**WORK REQUIRED:** Count the lines of the material below that contain the string "value". Give only the number.
________________
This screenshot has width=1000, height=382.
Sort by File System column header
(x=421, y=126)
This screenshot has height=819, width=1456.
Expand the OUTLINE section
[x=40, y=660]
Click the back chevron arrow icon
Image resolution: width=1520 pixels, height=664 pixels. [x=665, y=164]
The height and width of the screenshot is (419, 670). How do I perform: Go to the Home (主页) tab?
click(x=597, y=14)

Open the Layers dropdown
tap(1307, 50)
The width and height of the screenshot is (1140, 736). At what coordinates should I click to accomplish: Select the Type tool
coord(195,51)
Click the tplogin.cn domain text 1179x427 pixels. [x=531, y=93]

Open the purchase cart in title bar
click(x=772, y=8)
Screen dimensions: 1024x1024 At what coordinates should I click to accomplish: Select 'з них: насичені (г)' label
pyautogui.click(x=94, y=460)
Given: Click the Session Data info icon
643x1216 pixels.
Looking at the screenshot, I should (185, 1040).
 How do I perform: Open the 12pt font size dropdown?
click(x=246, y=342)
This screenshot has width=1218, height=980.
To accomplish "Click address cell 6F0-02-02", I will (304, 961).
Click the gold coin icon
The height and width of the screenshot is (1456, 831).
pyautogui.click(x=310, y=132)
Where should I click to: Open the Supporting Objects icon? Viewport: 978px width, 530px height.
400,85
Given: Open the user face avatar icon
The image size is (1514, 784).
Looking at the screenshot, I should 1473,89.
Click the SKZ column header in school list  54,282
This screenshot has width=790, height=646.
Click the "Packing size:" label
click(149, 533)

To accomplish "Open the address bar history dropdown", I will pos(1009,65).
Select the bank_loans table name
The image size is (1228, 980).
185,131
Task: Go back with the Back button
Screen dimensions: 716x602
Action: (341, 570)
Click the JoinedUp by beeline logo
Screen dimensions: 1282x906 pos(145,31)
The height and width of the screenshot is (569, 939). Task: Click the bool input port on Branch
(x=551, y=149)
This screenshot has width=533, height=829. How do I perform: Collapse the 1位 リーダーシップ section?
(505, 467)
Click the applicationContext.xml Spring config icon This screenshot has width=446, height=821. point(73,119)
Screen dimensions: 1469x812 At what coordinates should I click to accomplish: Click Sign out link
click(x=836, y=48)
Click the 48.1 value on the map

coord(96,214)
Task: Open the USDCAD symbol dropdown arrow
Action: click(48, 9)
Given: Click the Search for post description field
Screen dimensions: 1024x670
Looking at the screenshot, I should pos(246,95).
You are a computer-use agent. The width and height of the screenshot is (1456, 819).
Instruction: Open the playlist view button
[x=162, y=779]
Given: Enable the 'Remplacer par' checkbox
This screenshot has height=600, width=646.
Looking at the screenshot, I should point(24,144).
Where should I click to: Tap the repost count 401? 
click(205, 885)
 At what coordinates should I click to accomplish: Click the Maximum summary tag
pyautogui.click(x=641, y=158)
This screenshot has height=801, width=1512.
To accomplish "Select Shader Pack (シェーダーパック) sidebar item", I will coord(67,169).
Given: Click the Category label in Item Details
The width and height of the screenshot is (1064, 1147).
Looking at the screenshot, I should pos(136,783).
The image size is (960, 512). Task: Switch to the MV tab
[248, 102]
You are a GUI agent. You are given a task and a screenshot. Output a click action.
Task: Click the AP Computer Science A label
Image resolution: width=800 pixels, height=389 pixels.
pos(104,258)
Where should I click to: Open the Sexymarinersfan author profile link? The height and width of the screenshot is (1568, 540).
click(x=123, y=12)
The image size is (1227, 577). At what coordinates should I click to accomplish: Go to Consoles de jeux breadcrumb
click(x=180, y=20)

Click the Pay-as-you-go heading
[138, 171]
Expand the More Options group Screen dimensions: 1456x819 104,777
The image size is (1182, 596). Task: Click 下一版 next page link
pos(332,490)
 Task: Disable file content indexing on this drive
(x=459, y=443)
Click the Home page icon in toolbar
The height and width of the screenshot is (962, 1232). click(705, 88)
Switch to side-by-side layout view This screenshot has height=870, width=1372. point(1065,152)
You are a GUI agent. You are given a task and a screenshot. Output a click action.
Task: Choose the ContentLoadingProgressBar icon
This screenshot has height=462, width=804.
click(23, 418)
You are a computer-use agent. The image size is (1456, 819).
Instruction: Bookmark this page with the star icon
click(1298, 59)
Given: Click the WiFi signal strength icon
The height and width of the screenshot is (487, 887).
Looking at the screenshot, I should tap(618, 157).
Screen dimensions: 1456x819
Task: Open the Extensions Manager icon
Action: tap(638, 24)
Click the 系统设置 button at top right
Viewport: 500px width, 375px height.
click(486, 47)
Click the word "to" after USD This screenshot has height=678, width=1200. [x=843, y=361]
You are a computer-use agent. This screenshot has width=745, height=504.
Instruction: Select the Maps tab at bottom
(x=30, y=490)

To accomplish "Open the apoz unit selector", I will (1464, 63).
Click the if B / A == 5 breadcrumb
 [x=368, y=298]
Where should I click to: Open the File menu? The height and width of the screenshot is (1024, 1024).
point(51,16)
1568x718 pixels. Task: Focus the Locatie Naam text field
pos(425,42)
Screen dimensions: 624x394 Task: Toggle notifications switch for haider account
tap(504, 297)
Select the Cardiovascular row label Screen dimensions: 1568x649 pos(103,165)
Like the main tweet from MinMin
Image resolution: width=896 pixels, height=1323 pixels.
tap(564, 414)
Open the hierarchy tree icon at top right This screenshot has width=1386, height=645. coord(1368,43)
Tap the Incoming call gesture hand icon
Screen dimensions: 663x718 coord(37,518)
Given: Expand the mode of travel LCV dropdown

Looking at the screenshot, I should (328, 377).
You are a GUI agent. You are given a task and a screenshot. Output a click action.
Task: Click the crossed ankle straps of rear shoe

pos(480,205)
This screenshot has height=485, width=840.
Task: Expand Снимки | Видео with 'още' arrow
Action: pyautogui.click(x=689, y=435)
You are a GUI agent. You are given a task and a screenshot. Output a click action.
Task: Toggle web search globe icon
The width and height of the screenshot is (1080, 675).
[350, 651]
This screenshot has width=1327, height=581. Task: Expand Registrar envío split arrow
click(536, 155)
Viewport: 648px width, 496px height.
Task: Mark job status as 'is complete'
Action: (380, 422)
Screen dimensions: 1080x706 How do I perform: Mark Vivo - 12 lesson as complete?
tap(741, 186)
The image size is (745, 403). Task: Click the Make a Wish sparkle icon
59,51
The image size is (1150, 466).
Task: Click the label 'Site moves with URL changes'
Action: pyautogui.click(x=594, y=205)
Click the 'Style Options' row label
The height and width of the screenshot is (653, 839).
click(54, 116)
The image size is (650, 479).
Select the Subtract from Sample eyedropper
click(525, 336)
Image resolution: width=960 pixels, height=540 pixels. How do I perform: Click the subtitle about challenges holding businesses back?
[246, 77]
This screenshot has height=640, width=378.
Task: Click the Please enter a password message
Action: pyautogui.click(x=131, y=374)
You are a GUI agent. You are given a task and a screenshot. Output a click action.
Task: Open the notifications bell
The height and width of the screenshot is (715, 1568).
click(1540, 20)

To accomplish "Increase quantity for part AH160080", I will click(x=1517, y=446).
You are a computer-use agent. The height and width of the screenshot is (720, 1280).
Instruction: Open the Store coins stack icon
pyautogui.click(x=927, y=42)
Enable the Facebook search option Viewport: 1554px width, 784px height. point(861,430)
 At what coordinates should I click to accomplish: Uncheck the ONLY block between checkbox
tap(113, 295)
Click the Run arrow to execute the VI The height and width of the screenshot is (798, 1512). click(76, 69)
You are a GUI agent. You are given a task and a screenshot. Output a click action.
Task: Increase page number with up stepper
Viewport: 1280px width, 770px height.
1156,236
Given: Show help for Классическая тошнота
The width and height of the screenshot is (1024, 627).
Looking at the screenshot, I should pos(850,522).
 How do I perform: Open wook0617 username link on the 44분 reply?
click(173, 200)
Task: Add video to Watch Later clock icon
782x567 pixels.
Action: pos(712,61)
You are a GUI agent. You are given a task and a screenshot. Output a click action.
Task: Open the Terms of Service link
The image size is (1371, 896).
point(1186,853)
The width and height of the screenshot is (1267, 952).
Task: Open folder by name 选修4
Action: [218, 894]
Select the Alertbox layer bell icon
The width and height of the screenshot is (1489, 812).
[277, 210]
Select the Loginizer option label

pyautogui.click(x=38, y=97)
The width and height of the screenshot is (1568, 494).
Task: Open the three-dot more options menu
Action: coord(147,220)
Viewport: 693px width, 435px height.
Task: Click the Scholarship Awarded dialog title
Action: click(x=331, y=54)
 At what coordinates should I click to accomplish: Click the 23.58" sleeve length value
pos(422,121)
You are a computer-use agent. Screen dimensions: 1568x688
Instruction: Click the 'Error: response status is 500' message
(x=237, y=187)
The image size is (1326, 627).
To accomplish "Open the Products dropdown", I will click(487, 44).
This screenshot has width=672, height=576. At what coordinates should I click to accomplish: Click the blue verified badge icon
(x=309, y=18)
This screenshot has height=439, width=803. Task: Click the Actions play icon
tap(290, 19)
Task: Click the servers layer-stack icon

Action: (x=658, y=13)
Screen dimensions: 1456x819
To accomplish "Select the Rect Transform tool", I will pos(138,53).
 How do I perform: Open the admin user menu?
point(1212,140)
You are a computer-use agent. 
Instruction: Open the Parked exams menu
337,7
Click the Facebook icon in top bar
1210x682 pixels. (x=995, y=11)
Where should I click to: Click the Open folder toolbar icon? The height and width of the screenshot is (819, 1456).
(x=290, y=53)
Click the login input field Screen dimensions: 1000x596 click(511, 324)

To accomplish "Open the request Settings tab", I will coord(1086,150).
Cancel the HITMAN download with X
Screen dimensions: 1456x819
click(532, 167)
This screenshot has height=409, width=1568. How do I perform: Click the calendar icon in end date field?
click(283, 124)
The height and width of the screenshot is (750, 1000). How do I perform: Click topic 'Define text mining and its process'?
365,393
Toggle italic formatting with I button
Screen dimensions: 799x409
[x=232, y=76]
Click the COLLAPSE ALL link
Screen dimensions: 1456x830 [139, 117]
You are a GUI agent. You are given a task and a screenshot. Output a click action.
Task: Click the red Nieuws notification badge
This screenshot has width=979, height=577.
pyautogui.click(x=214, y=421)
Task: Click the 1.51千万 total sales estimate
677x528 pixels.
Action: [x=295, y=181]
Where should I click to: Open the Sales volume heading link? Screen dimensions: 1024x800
________________
**COMPLETED EXERCISE:** 2